Nosotras queríamos montarnos un trio con un repartidor que tuviese una buena polla. No renunciamos a nuestro plan cuando descubrimos que era una repartidora

Los papás de mi amiga se han ido de viaje y nos han dejado el chalecito donde viven a nuestra disposición. Practicar sexo entre nosotras dos es habitual, pero de vez en cunado nos gusta invitar a alguien a participar y montarnos un trio. En esta ocasión habíamos planeado cumplir una de nuestras fantasías. Pediríamos una pizza por teléfono y cuando llegase el repartidor lo invitaríamos a que nos follase.

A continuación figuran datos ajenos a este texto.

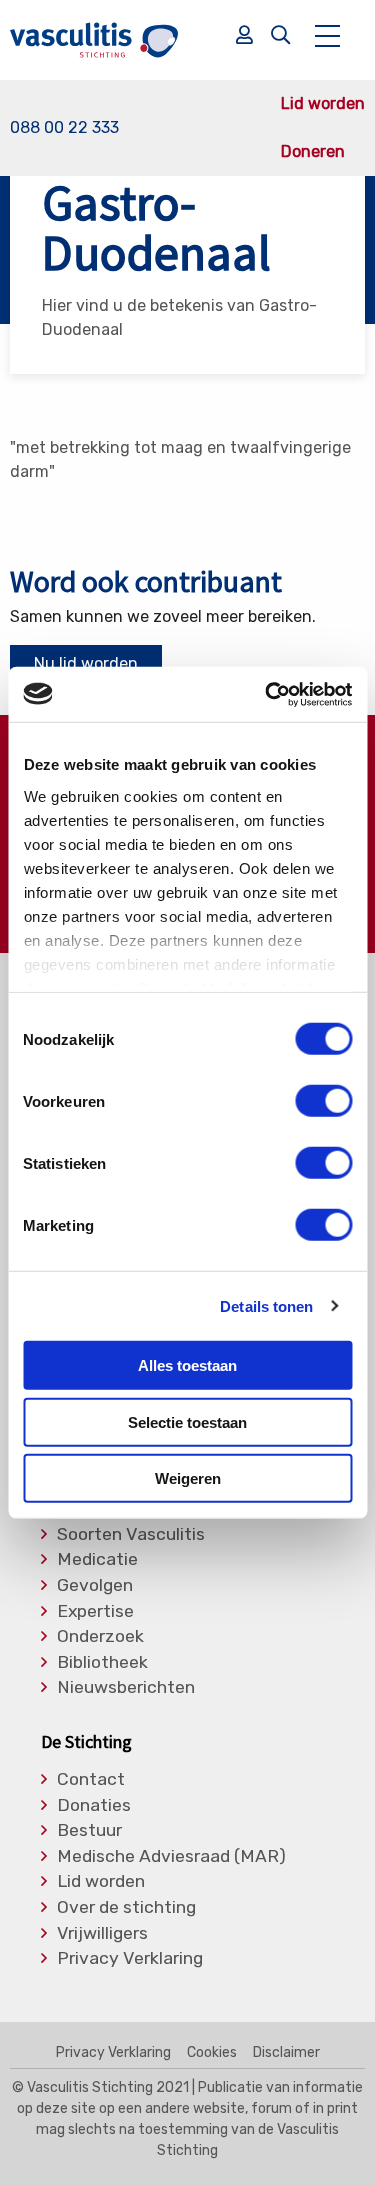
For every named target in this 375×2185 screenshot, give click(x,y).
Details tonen (266, 1305)
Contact (91, 1780)
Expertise (95, 1612)
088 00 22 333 (64, 127)
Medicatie (97, 1560)
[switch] (323, 1101)
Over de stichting (126, 1908)
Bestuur (89, 1831)
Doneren (313, 152)
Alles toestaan (187, 1365)
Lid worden (323, 104)
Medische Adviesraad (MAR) (171, 1857)
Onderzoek (100, 1637)
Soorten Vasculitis (131, 1535)
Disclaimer (286, 2053)
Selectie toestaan (187, 1421)
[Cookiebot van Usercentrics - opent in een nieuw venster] (267, 694)
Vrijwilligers (102, 1934)
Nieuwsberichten (126, 1688)
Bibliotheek (102, 1663)
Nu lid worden (86, 663)
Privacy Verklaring (130, 1959)
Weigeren (188, 1478)
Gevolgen (95, 1586)
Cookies (212, 2053)
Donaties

El encargo estaba hecho, pero como nos dijeron que tardarían nos pusimos cómodas y fuimos a tomar el sol junto a la piscina con algo de bebida con la que ponernos a tono. No pudimos evitar fantasear con como seria el repartidor con el que nos íbamos a montar el trio. Si seria alto, o bajo, rubio o moreno. Guapo o feo. Poco a poco nos fuimos calentando y se me ocurrió gastarle una broma a mi amiga tirándole por encima un cubo con agua fría. Su reacción fue salir corriendo detrás de mi, hasta que acabamos las dos en la piscina. Allí no pude evitar meter mi cara entre sus dos tetitas, que habían estado un buen rato expuestas al sol. Forcejeamos un poco hasta que me acabo arrancando la parte de arriba del bikini, en ese momento sonó el timbre.

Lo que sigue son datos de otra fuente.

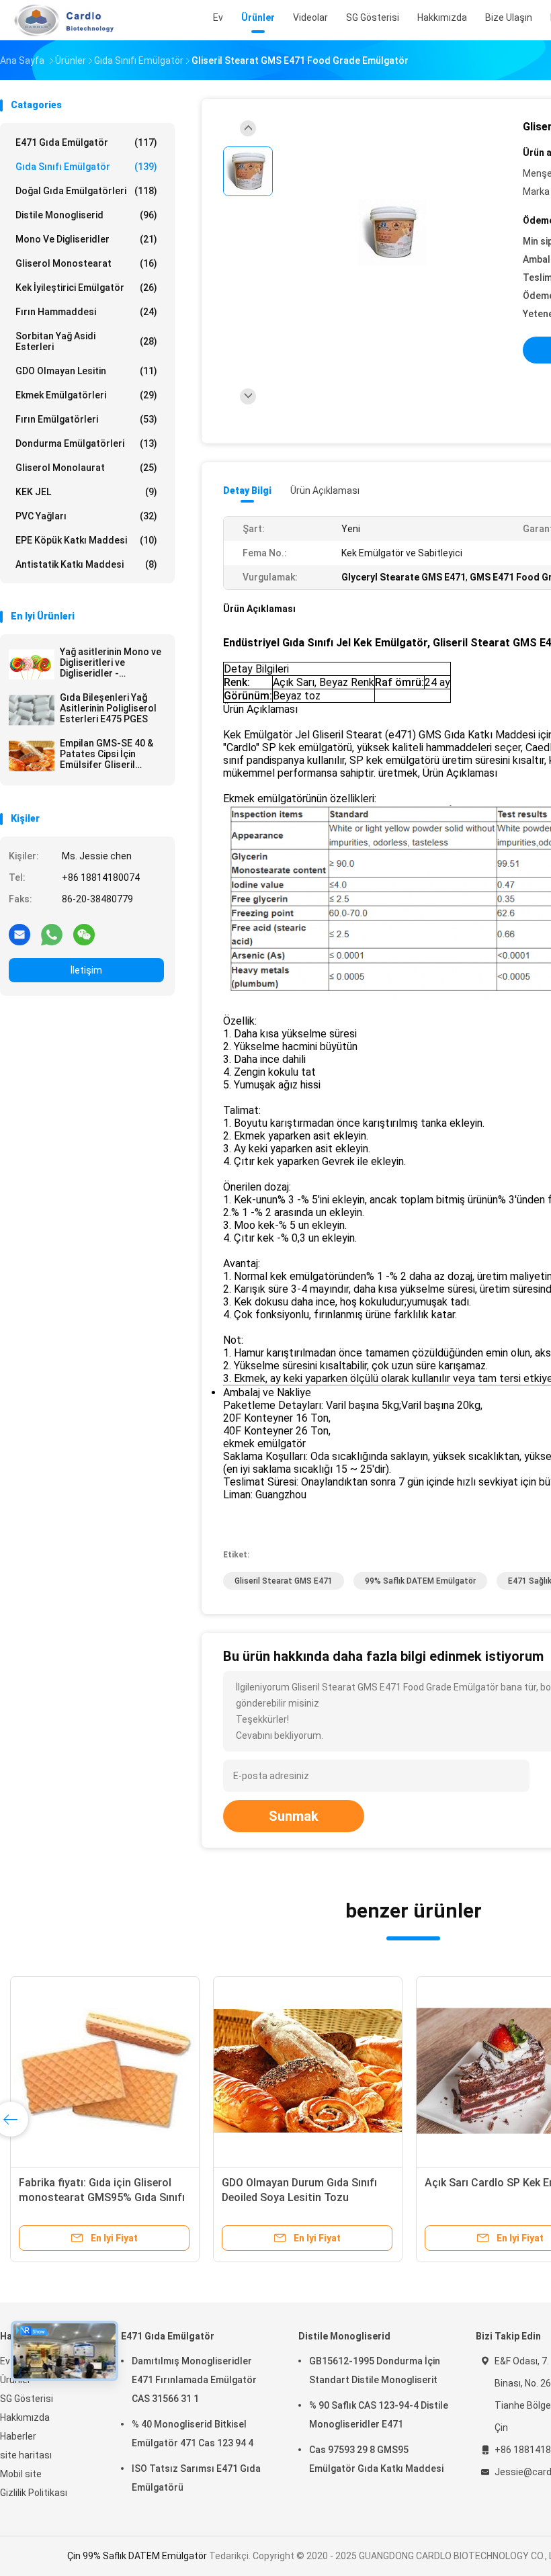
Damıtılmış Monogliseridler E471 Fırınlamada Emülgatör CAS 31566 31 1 (194, 2380)
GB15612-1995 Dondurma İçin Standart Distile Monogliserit (374, 2370)
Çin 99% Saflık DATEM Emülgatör (137, 2555)
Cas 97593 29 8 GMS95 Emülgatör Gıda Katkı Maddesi (376, 2459)
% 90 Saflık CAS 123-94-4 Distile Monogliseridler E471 (378, 2415)
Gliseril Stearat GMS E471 (284, 1581)
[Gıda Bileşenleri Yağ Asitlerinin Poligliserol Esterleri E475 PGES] (31, 710)
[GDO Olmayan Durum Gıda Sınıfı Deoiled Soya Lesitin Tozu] (308, 2071)
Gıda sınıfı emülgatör (86, 166)
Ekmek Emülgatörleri (86, 395)
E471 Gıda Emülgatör (86, 142)
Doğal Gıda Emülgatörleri (86, 190)
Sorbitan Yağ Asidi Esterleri (86, 341)
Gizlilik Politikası (33, 2492)
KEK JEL (86, 491)
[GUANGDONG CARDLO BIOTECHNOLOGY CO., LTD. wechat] (84, 934)
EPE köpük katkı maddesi (86, 540)
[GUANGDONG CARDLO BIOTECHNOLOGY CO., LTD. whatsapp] (51, 934)
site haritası (26, 2455)
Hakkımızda (25, 2417)
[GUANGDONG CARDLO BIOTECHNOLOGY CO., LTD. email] (19, 934)
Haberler (18, 2436)
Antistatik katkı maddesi (86, 564)
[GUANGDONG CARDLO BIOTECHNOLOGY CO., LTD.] (59, 20)
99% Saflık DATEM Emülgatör (420, 1581)
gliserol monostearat (86, 263)
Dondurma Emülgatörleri (86, 443)
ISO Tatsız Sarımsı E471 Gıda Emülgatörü (196, 2478)
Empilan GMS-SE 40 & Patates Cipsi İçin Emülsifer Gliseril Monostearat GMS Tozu (106, 754)
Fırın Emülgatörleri (86, 419)
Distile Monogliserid (86, 215)
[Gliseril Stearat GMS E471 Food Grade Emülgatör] (392, 233)
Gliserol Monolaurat (86, 467)
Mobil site (21, 2473)
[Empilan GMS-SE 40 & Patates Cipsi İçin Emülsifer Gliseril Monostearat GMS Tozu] (31, 756)
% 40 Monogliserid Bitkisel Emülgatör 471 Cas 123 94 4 (192, 2433)
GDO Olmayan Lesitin (86, 371)
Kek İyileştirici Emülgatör (86, 287)
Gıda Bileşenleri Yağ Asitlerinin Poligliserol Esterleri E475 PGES (108, 708)
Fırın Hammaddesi (86, 311)
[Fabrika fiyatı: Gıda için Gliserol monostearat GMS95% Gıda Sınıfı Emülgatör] (105, 2071)
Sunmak (294, 1816)
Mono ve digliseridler (86, 239)
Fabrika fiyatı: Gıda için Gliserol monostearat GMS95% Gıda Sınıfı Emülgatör (102, 2197)
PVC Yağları (86, 516)
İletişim (86, 970)
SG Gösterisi (26, 2398)
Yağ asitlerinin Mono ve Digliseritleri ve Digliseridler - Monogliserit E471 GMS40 (110, 662)
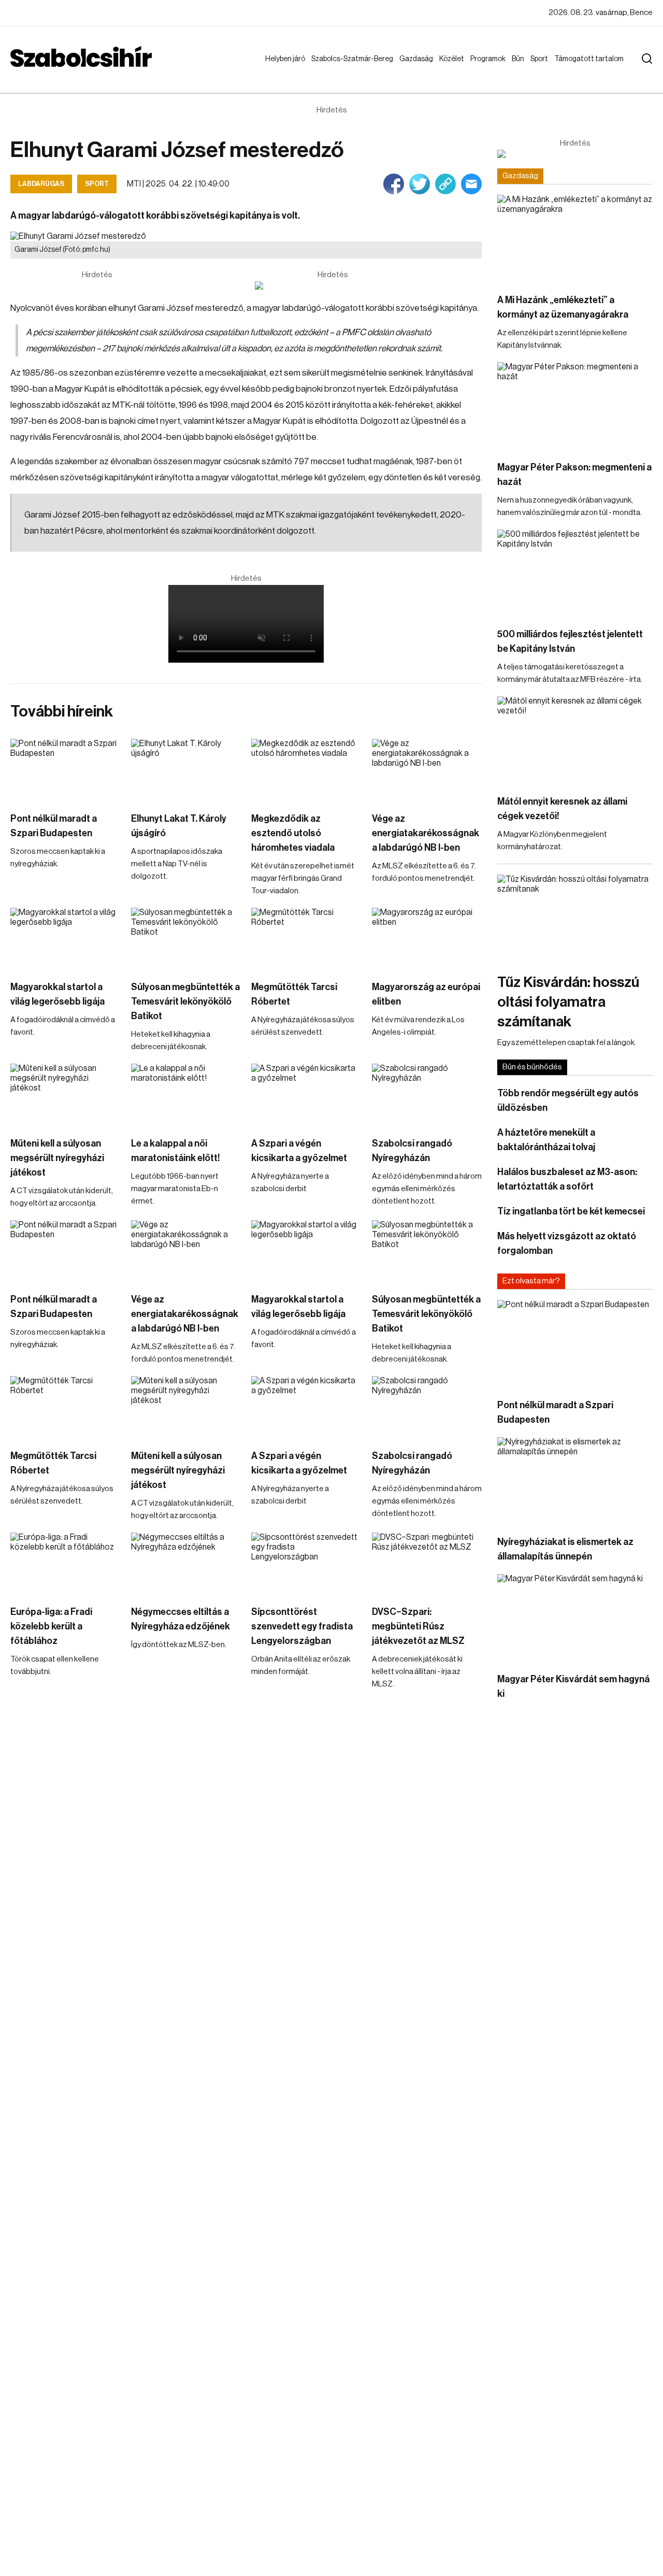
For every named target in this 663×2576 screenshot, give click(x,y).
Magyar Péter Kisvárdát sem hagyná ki (573, 1686)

Abrimos la puerta sin, ni siquiera, preguntar primero. Solo le pedimos al repartidor que entrase hasta la piscina. Nos llevamos una buena sorpresa. Pues no era un tío al que nos pudiésemos follar y estar comiéndole la polla hasta que nos pidiese clemencia. Era una repartidora. Pero como nosotras somos muy educadas, no le hicimos asco y la invitamos a participar en nuestra fiesta. Se animó enseguida desnudándose y dejando al aire un buen culito respingón, que en nada tenia que envidiar a los nuestros. Nos comimos la pizza y empezamos a tontear otra vez entre nosotras. Al principio surgió el problema típico de todo trio, como organizarse. Así que le pedimos a nuestra invitada que demostrase sus dotes primero comiéndome el coño a mi, mientras yo me morreaba con mi amiga. La verdad es que no lo hacia nada mal, seguro que no era el primer coño que se comía. Mi amiga enseguida quiso probar su boquita, así que su clítoris enseguida recibió la caricia de la lengua de la repartidora.

Entre tanto, mi coño era atendido por una de sus manos. No tardamos en comernos el coño en cadena, hasta que surgió la necesidad de recurrir a un buen vibrador con el que nos masturbamos entre nosotras hasta corrernos entre jadeos. Fue un trio lésbico que merece la pena repetir.